What’s striking about some of these labor practices is the absence of reciprocity. When a top executive agrees to a noncompete clause in a contract, it is typically the product of a negotiation in which there is some symmetry: The executive isn’t allowed to quit for a competitor, but he or she is guaranteed to be paid for the length of the contract even if fired.

Jimmy John’s appears to have demanded the same loyalty as the price of having a low-paid job hourly job making sandwiches, from which the worker could be fired at any time for any reason. Similarly, retailers demand that their workers adjust to schedules that are set by computers and can vary widely from week to week or involve sending people home if sales are slow, but have little patience for an employee who needs to leave early to pick up a sick child.

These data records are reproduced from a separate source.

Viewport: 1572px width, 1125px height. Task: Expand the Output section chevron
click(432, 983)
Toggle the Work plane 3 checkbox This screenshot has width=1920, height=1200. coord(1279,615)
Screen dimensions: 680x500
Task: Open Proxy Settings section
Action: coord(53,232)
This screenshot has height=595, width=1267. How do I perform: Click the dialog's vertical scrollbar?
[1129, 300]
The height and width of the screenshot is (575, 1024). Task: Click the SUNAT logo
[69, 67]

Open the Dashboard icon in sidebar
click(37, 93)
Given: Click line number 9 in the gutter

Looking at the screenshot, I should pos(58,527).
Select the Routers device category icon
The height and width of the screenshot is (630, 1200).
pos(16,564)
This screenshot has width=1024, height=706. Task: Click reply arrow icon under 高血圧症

There are three questions facing employers as they make a broad range of decisions about what kind of arrangement they will have with their workers, particularly in this era when fewer and fewer employees are represented by unions.

First, what is legally acceptable? The courts are even now hearing litigation on some of these questionable employment practices.

Second, what is economically acceptable? For the last six years, unemployment has been very high, meaning workers have had little leverage to demand higher pay and better conditions.

Third, what is morally acceptable? In this depressed job market, employers can get away with some practices that are entirely legal but seem fundamentally unfair.

Future conditions for hourly workers will depend on what happens on all three frontiers. The courts will have their say on a range of wage theft, independent contractor classifications, and other labor issues in the months ahead. The economic recovery has picked up, but it is not clear yet whether it has improved enough to alter the balance of power between employers and workers.

And as for morality, well, that comes down to whether more employers decide that basic human decency requires viewing their workers not as interchangeable cogs to be paid as little as possible and worked to the bone but as valuable partners in building a company for the long term.

A handful of large companies, including Costco, Whole Foods and the fast food chain In-N-Out Burger, have embraced that approach, paying above-market wages and offering benefits for even entry-level workers. A major question for the future of the economy — and working conditions for millions of Americans — is whether the rest of corporate America, encouraged along by legal decisions, public pressure and an improving economy, will start to follow suit.